Highlights & Insights¶
- HDF1 exposes the blind spots of Top-k: The rank reversal (MediPhi 20→2) demonstrates that existing evaluations severely underestimate the true capability of domain fine-tuned models.
- Clever utilization of the ICD-10 hierarchical structure: The framework repurposes an existing medical coding system as a measurement foundation, requiring no additional annotation.
- Implications for all medical AI evaluation: Any evaluation task with a hierarchical taxonomy can adopt a similar approach.
Limitations & Future Work¶
- DDXPlus is a synthetic dataset; validation on real clinical cases is needed.
- ICD-10 may not fully capture clinical similarity (SNOMED CT may be more appropriate).
- The framework evaluates static lists and does not assess sequential reasoning processes.
- The mapping pipeline depends on gpt-4o, introducing additional bias.
Related Work & Insights¶
- vs. Top-k Accuracy: Top-k is a flat metric; HDF1 respects the disease hierarchy.
- vs.
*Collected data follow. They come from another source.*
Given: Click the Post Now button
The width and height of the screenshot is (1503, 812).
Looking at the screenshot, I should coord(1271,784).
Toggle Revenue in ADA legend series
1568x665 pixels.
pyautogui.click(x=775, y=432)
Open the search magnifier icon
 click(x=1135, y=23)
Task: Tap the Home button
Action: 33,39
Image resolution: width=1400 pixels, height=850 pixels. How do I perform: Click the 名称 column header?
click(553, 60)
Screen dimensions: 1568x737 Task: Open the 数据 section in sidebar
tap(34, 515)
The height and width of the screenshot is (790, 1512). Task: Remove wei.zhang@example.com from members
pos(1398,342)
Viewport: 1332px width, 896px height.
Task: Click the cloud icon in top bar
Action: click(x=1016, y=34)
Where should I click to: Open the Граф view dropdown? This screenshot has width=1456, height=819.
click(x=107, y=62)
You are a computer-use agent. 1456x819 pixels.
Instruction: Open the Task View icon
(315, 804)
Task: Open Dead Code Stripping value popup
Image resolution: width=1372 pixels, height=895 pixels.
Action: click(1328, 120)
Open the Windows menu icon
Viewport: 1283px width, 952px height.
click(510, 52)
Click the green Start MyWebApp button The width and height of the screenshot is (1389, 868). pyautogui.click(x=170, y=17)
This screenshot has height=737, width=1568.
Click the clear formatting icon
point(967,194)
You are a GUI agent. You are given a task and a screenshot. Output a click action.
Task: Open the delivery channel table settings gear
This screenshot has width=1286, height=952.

BLEU/ROUGE: These metrics assess textual similarity rather than clinical correctness.
Rating¶
- Novelty: ⭐⭐⭐⭐ Hierarchical F1 is a novel and practical metric for medical evaluation.
- Experimental Thoroughness: ⭐⭐⭐⭐⭐ 22 LLMs + hierarchical cascade analysis + case studies.
- Writing Quality: ⭐⭐⭐⭐ Motivation is clearly articulated; case analyses are persuasive.
- Value: ⭐⭐⭐⭐⭐ Potential to reshape the paradigm of medical AI evaluation.